And so I tell you, keep on asking, and you will be given what you ask for. Keep on looking, and you will find. Keep on knocking, and the door will be opened. For everyone who asks, receives. Everyone who seeks, finds. And the door is opened to everyone who knocks. (Luke 11:9-10, N.L.T.)
An old saying in preaching circles says, “A text taken out of context is a pretext.” The saying simply means that the writers of the Bible didn’t jot down random thoughts in random order. To the contrary, each one organized the content of his book in a systematic, intentional way. In most cases, the order stems from the chronology of the events recorded in the book. In some cases, however, the order is topical rather than chronological.
I was recently reminded of the importance of a text’s context as I read an entry from the daily devotion book I’m working through this year. In regards to our text passage, the author of the devotion book brought something to my attention. He pointed out that Luke placed that great promise from Jesus right on the heels of Christ’s story about a man who knocks on the door of his friend’s home at midnight and asks for three loaves of bread. The knocker needs the three loaves because another friend of his, one who is in the midst of a journey, has showed up very unexpectedly and very hungry at the knocker’s home.
Jesus says, “Even though friendship alone won’t compel the friend who receives the late-night request to get out of bed and give the bread, he’ll do it to end the knocker’s persistent midnight knocking.” Following this illustration, Christ’s next words in Luke’s gospel are, “And so I tell you, keep on asking, and you will be given what you ask for. Keep on looking, and you will find. Keep on knocking, and the door will be opened.” It isn’t hard to see that Luke wants the illustration and the promise to walk hand in hand. The illustration segues directly into the promise.

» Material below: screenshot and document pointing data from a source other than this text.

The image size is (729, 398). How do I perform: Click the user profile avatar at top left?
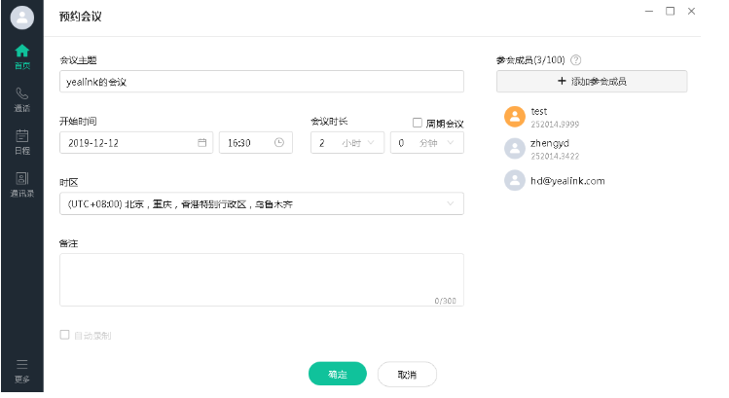21,18
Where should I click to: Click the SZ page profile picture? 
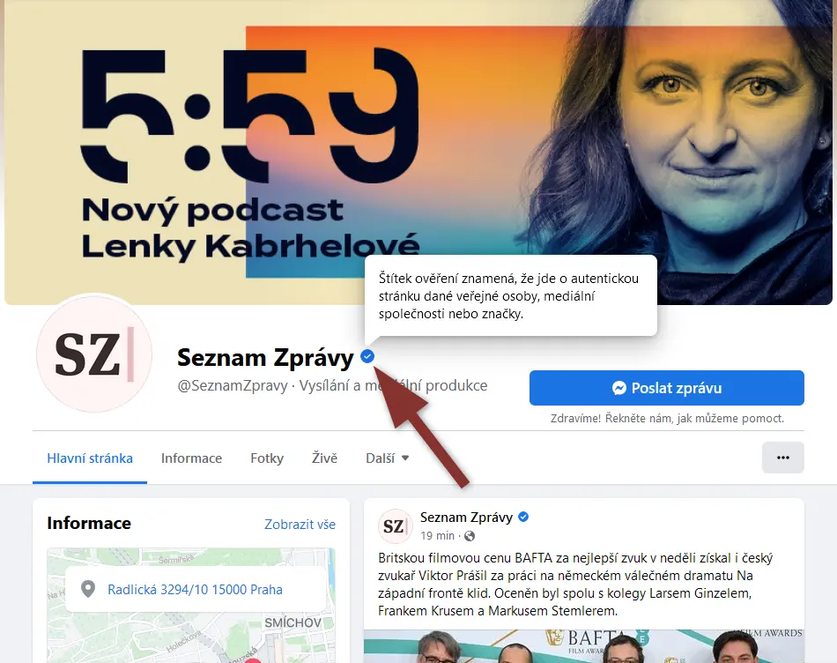(x=94, y=354)
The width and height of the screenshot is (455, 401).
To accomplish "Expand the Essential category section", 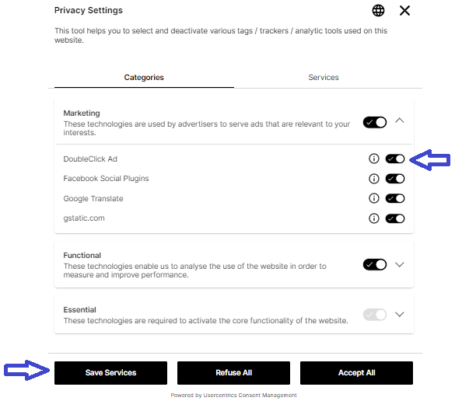I will click(x=400, y=314).
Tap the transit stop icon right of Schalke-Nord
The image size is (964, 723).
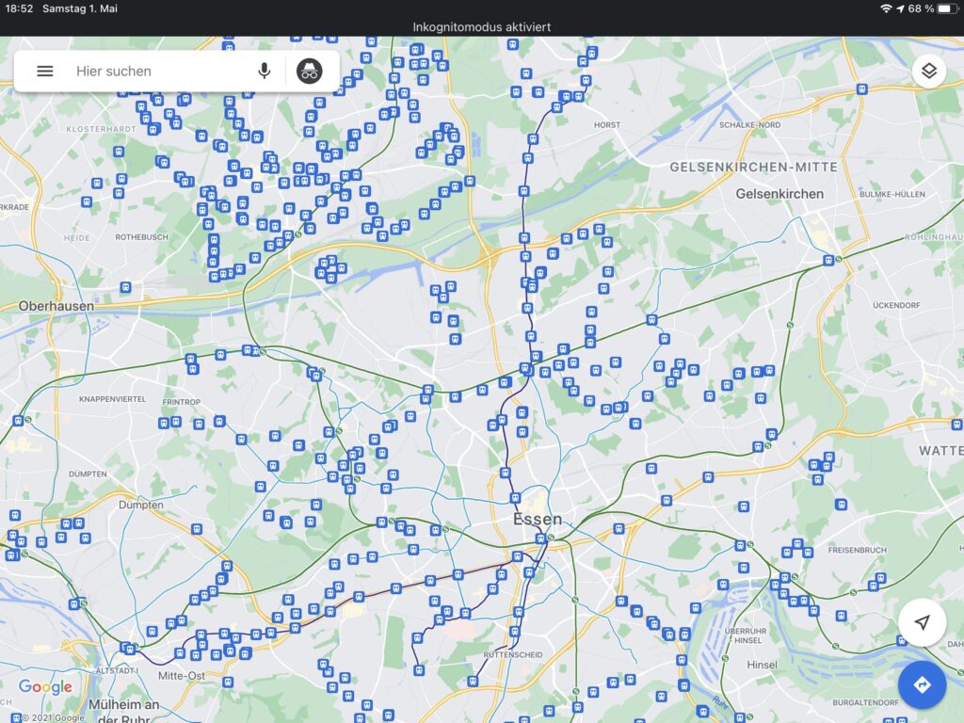861,89
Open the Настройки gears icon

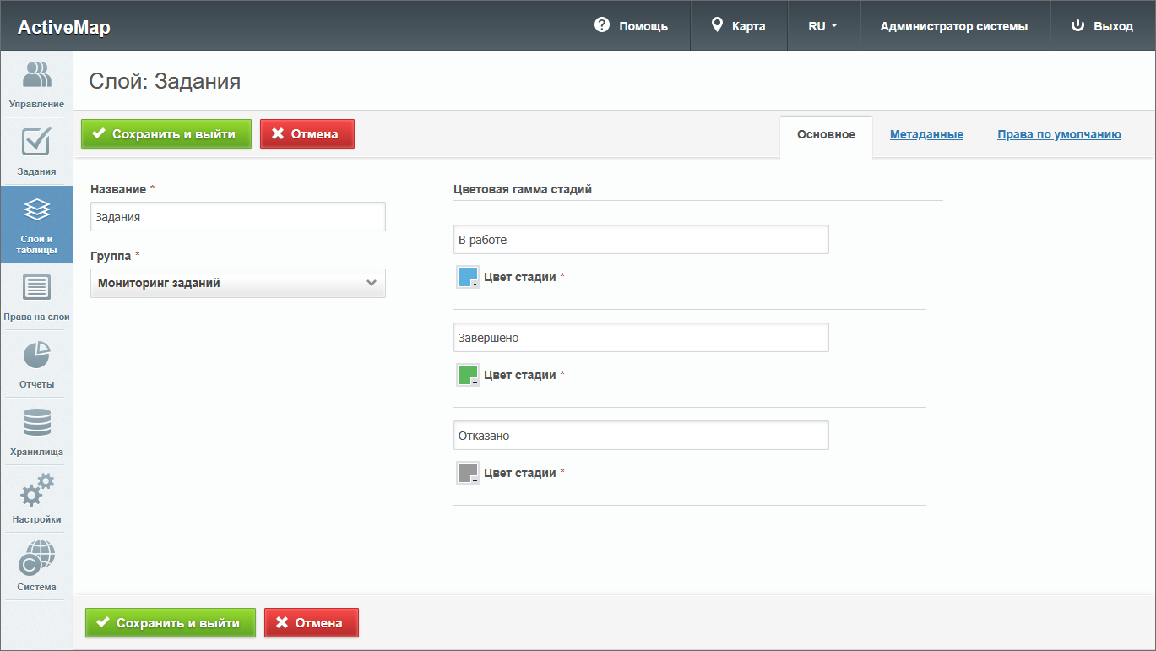[36, 491]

You say, “Okay, Russell, I understand that, but what’s the big deal?” The big deal is that the context for the promise is actually one of intercessory prayer. You see, the knocker in the illustration is interceding (making request) for his traveling friend. It’s the traveler, not the knocker, who needs the bread. As for the guy who is asleep in bed, he’s merely the person through whom the knocker gets the traveler’s need met.
Now, to be fair, this same promise about asking, seeking, and knocking is also given in Matthew 7:7-8, and in that passage the context has nothing to do with intercessory prayer. So it’s not right to say that Jesus intended the promise to be used exclusively for intercessory prayer. It is interesting, however, that He made it very clear that the promise can be claimed in this way. (For the record, I’m in the camp of the commentators who believe that Matthew 7:7-8 and Luke 11:9-10 are the record of two separate quotes from Jesus, albeit the same promise, told in two different places at two different times.)
The upshot of all this is that if you’ve been praying that God will meet the need of a certain individual, don’t stop praying. Don’t stop asking for that request. Don’t stop seeking that answer. Don’t stop knocking on God’s door. After all, He’s the friend of yours who has the bread, and He’s the one who will at some point honor your persistence by granting your request.